- **Work task**
Output range, inclusive: from the line containing "Click the orange pre-order status dot" to the line containing "Given: Sort by GP in the top header row". Restate those lines from the data below word for word and only those.

Dataset items:
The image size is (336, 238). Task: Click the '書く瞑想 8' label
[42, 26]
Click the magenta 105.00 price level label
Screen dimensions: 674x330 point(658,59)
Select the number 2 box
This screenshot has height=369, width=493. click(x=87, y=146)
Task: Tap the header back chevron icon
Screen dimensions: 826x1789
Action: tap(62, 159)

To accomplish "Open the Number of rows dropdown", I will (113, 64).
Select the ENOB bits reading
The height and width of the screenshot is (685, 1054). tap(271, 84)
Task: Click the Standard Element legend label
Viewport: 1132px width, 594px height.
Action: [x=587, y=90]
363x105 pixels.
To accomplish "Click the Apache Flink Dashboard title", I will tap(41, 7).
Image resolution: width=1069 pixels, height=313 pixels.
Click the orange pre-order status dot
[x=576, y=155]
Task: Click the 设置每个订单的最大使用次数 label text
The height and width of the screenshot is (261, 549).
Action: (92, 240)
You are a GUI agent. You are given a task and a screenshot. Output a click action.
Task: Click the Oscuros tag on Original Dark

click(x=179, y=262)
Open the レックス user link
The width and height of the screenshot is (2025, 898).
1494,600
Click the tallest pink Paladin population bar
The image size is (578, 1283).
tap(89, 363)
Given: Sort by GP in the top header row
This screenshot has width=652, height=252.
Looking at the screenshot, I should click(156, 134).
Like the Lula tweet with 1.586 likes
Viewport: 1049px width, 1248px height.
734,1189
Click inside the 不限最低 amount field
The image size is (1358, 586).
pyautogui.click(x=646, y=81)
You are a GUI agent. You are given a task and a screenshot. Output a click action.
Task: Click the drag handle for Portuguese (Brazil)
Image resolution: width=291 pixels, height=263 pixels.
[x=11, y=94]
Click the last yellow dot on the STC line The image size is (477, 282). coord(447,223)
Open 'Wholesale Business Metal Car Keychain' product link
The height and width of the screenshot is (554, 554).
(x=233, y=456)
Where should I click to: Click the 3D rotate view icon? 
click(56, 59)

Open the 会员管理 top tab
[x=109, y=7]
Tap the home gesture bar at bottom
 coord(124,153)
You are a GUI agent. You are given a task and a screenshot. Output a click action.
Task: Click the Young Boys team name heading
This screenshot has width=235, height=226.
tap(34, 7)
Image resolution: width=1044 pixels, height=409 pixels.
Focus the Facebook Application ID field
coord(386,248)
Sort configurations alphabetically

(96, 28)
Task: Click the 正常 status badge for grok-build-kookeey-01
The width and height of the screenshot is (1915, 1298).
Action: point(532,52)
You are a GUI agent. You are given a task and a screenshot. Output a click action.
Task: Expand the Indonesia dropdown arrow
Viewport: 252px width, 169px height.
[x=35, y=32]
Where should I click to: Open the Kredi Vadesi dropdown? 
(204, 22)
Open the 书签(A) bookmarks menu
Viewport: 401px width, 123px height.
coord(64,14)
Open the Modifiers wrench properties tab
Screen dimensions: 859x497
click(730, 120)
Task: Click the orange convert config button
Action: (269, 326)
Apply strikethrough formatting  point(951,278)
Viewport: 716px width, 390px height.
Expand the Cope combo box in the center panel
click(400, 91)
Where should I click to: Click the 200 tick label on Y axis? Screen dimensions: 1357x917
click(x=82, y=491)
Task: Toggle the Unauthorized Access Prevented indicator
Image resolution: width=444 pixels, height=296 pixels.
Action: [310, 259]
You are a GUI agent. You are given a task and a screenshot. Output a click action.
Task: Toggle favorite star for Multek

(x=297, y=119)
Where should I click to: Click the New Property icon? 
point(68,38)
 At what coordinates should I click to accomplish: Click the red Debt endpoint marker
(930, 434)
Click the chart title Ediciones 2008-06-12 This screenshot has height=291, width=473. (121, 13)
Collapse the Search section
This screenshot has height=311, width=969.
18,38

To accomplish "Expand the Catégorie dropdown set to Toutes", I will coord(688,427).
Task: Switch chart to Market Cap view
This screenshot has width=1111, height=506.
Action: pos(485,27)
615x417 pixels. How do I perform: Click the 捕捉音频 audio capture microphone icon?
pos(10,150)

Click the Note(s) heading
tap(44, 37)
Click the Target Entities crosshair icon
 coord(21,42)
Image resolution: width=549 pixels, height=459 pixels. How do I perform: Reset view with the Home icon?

- **Exercise solution**
Click the orange pre-order status dot
[x=576, y=155]
Task: Click the 设置每个订单的最大使用次数 label text
The height and width of the screenshot is (261, 549).
Action: (92, 240)
You are a GUI agent. You are given a task and a screenshot. Output a click action.
Task: Click the Oscuros tag on Original Dark

click(x=179, y=262)
Open the レックス user link
The width and height of the screenshot is (2025, 898).
1494,600
Click the tallest pink Paladin population bar
The image size is (578, 1283).
tap(89, 363)
Given: Sort by GP in the top header row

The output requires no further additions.